Tartas de frambuesa

Un cuento de Chris Aguilar

 

1

AYER FUE UN día malo. Éramos la banqueta y yo. No competíamos, aunque mis suelas rasgaran quedamente su regazo de vez en cuando. Un día de eso raros donde parece que nada pasa y al final todo se acomoda; de esa forma de vivir que por inesperada, no se lleva con la sorpresa la angustia.

Hoy la calma volvió, si ayer la idea de muerte pasó por mi cabeza, azotando mi rostro contra la carretera al arrojarme de un puente; hoy, a ese puente le pondría collares de flores.

En eso estaba, reflexionando sobre los días radicales cuando la vi. Claro, inmediatamente pensé que se sentiría recorrer su piel desnuda con mis manos. Claro…, si la hubiera conocido una década atrás, lo primero que sentiría seria repulsión. Pero hoy no. Además, no es la primera vez que la veo, he podido familiarízame con la idea.

2

Gabriela llegó al nivel 4. Terminada la primer faena, me levanté desnudo y puse Folk en la computadora. Volví a su lado, fumamos un cigarro cada quien y dejé que se recostara sobre mi pecho. Cuando comenzábamos a quedarme dormidos me preguntó, ¿Nos vamos a dormir?, y aunque tenía sueño, sabía que eso era la antesala de un romance o de otro round. Entonces respiré profundo. Le acaricié el cabello y tomando su mano, dejé que me acariciara los huevos.

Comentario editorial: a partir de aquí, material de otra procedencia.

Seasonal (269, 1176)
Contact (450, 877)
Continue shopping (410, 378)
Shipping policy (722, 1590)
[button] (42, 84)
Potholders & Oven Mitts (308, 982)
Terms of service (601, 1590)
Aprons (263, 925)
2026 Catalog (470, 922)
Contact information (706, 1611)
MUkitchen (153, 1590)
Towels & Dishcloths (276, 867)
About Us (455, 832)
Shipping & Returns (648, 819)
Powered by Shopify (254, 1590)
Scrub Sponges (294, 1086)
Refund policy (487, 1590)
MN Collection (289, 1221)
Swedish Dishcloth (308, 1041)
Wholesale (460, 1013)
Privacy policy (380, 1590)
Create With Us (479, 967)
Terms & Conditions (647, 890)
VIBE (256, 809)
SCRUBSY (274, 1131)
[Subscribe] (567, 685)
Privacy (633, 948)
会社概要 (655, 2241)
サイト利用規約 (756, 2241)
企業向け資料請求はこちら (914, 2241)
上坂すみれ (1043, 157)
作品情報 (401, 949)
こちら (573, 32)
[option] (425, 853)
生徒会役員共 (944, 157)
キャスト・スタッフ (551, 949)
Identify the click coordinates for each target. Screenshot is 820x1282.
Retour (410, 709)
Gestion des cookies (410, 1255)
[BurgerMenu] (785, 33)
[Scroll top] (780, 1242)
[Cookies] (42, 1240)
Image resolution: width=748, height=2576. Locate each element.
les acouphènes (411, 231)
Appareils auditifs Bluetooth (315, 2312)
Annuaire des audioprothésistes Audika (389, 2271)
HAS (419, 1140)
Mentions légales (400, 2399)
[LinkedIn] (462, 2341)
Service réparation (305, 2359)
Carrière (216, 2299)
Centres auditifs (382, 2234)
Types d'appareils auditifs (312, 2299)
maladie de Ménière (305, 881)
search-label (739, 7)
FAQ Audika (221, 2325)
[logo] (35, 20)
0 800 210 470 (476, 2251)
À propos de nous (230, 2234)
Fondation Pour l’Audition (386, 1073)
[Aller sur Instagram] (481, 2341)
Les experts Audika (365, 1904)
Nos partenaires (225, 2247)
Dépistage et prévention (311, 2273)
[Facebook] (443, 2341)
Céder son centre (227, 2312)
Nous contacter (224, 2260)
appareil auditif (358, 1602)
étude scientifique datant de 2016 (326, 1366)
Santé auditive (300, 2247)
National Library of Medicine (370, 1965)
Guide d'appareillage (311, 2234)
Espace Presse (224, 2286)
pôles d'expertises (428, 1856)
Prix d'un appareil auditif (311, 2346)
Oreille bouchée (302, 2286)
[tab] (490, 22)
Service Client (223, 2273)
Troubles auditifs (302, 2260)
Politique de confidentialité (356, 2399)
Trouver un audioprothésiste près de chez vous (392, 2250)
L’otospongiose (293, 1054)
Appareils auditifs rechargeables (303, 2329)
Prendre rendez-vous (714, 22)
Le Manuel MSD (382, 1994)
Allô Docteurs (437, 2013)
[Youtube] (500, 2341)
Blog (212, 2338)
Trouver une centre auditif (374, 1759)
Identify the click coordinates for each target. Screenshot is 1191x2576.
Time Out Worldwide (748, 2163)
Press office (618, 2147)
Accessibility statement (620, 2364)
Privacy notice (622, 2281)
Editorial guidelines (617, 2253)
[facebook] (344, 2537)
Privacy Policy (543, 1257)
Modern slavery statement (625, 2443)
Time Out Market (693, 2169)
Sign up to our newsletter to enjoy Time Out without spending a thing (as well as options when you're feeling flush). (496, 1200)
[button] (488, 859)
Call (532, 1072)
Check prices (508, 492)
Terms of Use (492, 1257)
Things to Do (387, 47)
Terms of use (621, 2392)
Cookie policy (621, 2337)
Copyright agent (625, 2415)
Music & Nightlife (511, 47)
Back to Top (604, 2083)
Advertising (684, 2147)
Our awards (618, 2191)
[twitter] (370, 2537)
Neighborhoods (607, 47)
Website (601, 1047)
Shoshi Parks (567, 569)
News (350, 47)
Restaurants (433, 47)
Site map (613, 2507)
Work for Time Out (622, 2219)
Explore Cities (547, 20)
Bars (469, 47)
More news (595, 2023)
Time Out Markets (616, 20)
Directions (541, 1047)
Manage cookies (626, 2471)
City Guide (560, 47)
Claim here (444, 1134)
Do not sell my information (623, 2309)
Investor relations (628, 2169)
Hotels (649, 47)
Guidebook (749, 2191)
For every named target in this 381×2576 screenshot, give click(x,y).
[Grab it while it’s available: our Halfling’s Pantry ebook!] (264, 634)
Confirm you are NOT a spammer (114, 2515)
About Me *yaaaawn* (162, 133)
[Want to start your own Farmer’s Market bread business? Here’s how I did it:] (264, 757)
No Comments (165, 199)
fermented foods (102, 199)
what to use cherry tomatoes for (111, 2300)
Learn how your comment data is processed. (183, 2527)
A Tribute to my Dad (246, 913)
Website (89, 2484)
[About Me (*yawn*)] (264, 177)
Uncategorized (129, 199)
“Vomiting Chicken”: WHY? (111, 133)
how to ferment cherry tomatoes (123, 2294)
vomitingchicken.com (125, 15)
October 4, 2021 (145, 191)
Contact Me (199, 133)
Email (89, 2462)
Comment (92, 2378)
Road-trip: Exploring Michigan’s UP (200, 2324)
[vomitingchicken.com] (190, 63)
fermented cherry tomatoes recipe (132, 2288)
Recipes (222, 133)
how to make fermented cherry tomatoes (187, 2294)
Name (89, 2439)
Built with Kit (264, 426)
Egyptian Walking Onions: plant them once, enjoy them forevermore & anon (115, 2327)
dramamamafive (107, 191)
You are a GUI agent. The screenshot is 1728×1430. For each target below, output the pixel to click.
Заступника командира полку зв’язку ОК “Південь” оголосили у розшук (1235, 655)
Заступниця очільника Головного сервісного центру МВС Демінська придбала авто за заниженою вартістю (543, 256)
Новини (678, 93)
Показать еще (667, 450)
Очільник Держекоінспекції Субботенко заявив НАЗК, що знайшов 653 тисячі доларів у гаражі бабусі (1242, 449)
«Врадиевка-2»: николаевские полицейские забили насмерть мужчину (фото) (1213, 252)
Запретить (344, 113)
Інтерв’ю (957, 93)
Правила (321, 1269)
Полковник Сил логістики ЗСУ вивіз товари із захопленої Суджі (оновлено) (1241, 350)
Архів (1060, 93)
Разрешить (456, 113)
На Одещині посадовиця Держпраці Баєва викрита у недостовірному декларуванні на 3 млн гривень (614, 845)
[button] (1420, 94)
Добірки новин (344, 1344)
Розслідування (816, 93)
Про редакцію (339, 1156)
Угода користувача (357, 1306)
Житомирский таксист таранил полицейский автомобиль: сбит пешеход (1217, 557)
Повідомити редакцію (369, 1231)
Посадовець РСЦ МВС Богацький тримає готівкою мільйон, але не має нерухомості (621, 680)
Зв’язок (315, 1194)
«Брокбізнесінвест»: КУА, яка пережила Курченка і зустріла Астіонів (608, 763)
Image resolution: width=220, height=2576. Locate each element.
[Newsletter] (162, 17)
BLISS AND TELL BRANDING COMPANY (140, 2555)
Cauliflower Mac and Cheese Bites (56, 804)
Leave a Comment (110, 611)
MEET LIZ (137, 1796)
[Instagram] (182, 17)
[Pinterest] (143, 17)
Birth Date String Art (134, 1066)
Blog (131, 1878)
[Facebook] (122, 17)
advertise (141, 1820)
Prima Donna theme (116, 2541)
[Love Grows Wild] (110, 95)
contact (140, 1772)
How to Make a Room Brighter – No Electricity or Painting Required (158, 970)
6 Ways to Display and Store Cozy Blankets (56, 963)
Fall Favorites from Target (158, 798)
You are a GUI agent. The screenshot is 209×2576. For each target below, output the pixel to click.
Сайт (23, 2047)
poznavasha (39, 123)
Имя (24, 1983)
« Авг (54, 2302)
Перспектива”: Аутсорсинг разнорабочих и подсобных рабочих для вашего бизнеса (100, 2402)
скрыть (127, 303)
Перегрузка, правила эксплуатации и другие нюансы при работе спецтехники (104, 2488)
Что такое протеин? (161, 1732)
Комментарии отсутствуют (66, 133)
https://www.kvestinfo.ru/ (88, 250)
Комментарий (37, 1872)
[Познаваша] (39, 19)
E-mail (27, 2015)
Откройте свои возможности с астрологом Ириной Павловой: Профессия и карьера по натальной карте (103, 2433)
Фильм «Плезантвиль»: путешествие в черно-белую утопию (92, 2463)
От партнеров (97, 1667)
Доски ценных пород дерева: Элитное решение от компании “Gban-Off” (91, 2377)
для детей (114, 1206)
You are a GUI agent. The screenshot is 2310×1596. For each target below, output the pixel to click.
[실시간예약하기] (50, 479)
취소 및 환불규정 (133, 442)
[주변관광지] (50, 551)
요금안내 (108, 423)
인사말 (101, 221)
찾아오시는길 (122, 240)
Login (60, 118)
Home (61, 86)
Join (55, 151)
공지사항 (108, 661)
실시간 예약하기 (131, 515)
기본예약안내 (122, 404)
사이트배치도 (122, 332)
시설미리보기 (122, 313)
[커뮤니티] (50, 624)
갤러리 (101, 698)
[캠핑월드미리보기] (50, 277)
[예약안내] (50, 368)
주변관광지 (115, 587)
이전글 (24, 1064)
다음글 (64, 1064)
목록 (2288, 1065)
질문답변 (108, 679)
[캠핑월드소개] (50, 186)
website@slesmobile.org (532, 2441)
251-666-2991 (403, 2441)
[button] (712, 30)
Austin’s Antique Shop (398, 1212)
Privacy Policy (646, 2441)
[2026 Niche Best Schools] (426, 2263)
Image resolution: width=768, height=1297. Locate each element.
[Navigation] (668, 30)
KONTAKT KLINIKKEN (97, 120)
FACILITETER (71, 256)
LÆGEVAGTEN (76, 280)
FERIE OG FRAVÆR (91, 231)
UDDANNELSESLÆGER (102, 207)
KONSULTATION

Cuando terminamos la segunda vuelta compartimos un cigarro que ella encendió, lo ponía en mi boca  y me pasaba los dedos por la frente. Me abrazó con fuerza, se fue a la computadora  y me preguntó, ¿cómo dices que se llama esa canción?, yo tome la cámara y fotografié sus nalgas que brillaban con los rayos de la luna.

Es extraño pero es la primera vez que cogemos en una cama. Aunque nos conocemos desde hace 7 años, llevamos 2 cogiendo. Cuando comenzábamos lo hacíamos en mi carro, pero como hicimos una pausa y yo choqué el auto, ahora nos escapábamos entrada la madrugada a los terrenos que están detrás del hospital.

Esa noche me escribió cerca de las 12 “Ey, tú, ¿nos vemos?”. Y aunque es romántico ver la ciudad mientras gastas las rodillas, los tiempos son otros y no deja de estar presente la angustia de que aparezca un maniático, por eso le dije, “Esta vez tiene que ser en tu apartamento, quiero coger tranquilo.” “Está muy lejos”, respondió “y a esta hora ya no hay taxis.”

Como Gabriela no tiene empleo, no puede comprar muebles, y como no tiene muebles, no deja la casa de sus padres. Lo único que hay en ese lugar son cosméticos en las escaleras desnudas, un par de zapatos en el rincón, una computadora sobre un bote de pintura y 5 cobijas en el suelo que suplantan un colchón.

Desde que llegamos los perros no dejaron de ladrar. Nada parecía adecuado, los gemidos se magnificaban por el eco de los cuartos vacíos y los dos estábamos cansados. Sin embargo, cuando tomábamos aire, la luna teñía de plata sus caderas desnudas y la música guiaba las corrientes de viento sobre los vellos en nuestros cuerpos.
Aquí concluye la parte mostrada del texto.